Kühl, klug, unberechenbar

Voller Stern Voller Stern Voller Stern Voller Stern Leerer Stern
tabasc0 Avatar

Von

Der neueste Thriller Düsteres Tal von Ruth Lillegraven präsentiert eine komplexe Geschichte um die norwegische Protagonistin Clara Lofthus, deren scheinbar befreites Leben in Nairobi plötzlich von ihrer dunklen Vergangenheit eingeholt wird. Zurück in Oslo wird sie zur Justizministerin ernannt – doch dann taucht eine Leiche auf und eine Podcast-Recherche bringt Gefahren und Geheimnisse zutage.

Clara wirkt in diesem Roman interessant, aber zugleich irgendwie kalt und unnahbar – eine Figur, die konsequent Distanz wahrt und deren Motive lange im Nebel bleiben. Gerade diese Doppelbödigkeit macht sie für mich spannend: Man spürt, dass hinter der Fassade mehr steckt, als sie selbst preisgibt, doch gleichzeitig ist der Zugang zu ihr emotional begrenzt.
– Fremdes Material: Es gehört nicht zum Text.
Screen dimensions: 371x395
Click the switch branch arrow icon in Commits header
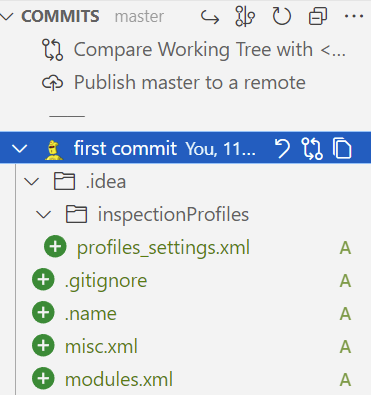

Die Stärken des Buches liegen in seinem vielschichtigen Aufbau und dem überraschenden Ende, das nicht einfach nur Thriller-Klischees abarbeitet, sondern die Charaktere und ihre Vergangenheit in neuen Licht­winkeln zeigt. Die nordische Kulisse und das Setting wirken stimmig in ihrer Düsternis.

Was mich jedoch etwas störte: Titel und Cover passen für mich nicht so recht zur Story. Der Name „Düsteres Tal“ und das visuelle Design suggerieren gewissermaßen eine abgelegene Landschaftsgefahr – im Buch geht es aber mehr um Macht, Vergangenheit, Täter-Opfer-Beziehungen und das Innenleben einer Frau im juristischen Spitzenamt. Dieser Widerspruch störte etwas das Lesegefühl.

Insgesamt bekommt das Buch von mir vier Sterne — es ist klar überdurchschnittlich, bietet Tiefgang, Figuren mit Ecken und Kanten und ein gelungenes Finale. Wer jedoch eine emotional sehr offene Hauptfigur oder ein klassisches Landschafts-Thriller-Gefühl erwartet, könnte etwas überrascht sein.